Am nächsten Morgen, Montag, 18. Januar 2016, zeigt das Thermometer beim Skistall des Seewirts um 7 Uhr in der Frühe an: -20 (zwanzig!) ° ! Doch den meisten der Gruppe wird es warm, denn es geht unter Führung des Pisten-Butlers mit Schneeschuhen rund eine halbe Stunde lang hinauf zur Almzeit-Hütte – um dort den Sonnenaufgang und ein Frühstück zu genießen. Sowie anschließend die ersten Spuren des Tages in die frisch präparierten Pisten zu ziehen.
Wie die dazu nötigen Ski auf den Berg kamen? Natürlich durch den – wen denn sonst – Pisten-Butler, der einfach für alles zuständig ist. Zum Beispiel auch für die Lösung von Dental-Problemen. „Falls Du Zahnschmerzen hast“, rät der Pisten-Butler, „dann brauchst Dir nur mit dem Hammer auf die Zehen zu hauen – dann spürst keine Zahnschmerzen mehr.“
Der Tipp ist gebührenfrei – denn Service ist alles auf der Turracher Höhe. Beispielsweise auch kostenlose Liegestühle im gesamten Skigebiet.

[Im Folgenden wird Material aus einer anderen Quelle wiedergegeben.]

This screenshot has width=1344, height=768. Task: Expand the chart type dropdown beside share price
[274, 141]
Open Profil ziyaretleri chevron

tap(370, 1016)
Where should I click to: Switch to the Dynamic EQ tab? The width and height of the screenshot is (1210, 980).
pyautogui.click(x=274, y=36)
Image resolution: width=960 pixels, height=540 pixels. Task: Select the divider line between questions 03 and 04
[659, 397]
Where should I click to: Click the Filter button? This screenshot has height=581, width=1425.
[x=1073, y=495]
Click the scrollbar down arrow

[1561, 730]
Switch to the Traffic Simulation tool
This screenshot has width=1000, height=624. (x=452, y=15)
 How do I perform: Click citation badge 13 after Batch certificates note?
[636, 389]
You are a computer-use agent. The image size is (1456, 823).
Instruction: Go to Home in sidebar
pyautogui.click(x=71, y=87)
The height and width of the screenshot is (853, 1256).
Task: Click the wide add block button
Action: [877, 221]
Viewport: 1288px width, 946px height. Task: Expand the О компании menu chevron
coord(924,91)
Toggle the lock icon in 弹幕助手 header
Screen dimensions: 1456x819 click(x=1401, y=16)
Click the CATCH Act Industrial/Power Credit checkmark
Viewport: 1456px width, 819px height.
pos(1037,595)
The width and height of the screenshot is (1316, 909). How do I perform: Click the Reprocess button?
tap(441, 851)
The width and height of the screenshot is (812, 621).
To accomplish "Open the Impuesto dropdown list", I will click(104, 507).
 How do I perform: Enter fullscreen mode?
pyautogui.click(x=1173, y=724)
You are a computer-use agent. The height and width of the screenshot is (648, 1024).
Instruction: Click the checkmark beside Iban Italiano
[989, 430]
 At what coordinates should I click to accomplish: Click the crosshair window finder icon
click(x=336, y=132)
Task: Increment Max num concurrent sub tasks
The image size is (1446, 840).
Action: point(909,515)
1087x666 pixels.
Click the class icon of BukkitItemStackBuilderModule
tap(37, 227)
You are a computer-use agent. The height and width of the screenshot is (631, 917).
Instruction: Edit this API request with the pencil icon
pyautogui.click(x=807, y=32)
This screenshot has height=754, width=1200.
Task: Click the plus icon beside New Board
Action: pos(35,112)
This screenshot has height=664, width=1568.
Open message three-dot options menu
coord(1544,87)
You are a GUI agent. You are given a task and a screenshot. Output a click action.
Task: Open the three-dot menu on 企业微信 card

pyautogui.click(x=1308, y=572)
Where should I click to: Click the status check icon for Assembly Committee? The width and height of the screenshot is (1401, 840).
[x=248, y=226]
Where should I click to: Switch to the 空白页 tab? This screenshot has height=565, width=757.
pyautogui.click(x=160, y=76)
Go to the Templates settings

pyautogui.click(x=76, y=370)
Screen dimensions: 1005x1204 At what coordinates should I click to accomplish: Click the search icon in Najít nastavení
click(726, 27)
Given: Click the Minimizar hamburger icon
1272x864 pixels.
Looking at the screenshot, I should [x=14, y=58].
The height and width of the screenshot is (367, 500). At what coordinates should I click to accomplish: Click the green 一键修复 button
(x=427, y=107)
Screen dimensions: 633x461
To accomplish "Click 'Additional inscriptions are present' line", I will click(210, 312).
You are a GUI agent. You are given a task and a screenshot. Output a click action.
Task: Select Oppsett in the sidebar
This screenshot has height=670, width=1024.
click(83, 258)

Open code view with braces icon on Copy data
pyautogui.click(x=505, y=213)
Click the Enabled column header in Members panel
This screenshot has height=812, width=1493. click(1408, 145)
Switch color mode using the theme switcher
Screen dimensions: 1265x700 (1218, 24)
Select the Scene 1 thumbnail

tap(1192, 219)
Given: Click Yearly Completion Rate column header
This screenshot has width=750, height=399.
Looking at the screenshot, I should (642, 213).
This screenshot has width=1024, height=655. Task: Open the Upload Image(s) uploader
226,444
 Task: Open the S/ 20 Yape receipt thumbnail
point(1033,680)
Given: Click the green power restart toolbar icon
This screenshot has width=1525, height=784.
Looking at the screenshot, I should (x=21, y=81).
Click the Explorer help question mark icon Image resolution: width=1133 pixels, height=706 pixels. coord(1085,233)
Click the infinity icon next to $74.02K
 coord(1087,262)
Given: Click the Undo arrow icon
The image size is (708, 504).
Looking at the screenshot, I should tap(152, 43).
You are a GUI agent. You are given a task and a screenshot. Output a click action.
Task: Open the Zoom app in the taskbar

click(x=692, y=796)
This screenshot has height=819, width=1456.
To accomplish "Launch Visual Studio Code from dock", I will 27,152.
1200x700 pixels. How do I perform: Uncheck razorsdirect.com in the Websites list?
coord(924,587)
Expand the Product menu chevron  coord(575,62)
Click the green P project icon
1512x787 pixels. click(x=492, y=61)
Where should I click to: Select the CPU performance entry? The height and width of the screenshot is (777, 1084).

Die –20 ° sinken im Laufe des Vormittags auf –10 und später sogar auf nur mehr –4 ° und es herrscht null Wind, so dass die tiefen Temperaturen nunmehr 0,0 Problem bedeuten. Und dieser Montag bei strahlend blauem Himmel zum besten Ski-Tag der bisherigen Saison gerät. Wir können uns gar nicht satt fahren an der prickelnden Panorama-Abfahrt mit ihren drei S-Kurven und an unserer Lieblings-Piste namens Eisenhut, die genau so gut Dr. Eisenbart heißen könnte angesichts ihrer spannenden Passagen.
Bis auf 2.205 m Höhe führen die Lifte (Tageskarte 43,50 Euro, 6-Tages-Pass je nach Saison zwischen 211 und 228 Euro) hier herauf. Neueste Kreation ist dabei die Schafalm-Bahn . Deren Errichtung im Sommer 2015 wird nun am kommenden Wochenende gefeiert – in Kombination mit der 70-Jahres-Feier des Engländer-Liftes. Hierbei darf am Freitag (22. Januar) jeder, der dieses Jahr 70 wird, kostenlos lifteln. Am Samstag (23. Januar) fahren alle gratis, die sich als Schaf verkleiden. Und am Sonntag (24. Januar) sind die Bahnen für Kinder bis 14 frei und findet um 14 Uhr das erste Schaf-Rennen der Alpen statt. Im K.o.-System wie in Irland und Schottland. Inklusive Wettbüro.
Als wir im Hotel aus checken, erfahren wir noch von einem Sonderservice des Hauses: Dass alle Scheiben der Gäste-Autos enteist werden! Nicht vom Pistenbutler, sondern vom Hausdiener. Leider aber erst ab Februar. Nun gut – kommen wir dann halt wieder. Etwa am 2. April zum Kilt Skitag, bei dem man schottisch bekleidet von Hütte zu Hütte schwingt.
Wozu unser Willi gleich einen uralten Golf-Witz zum Besten gibt, bei dem ein Kontinentaleuropäer von einem schottischen Spieler zu wissen begehrt:
„And in winter times – you play with red balls?“
“Oh no – in winter times we take underwear!”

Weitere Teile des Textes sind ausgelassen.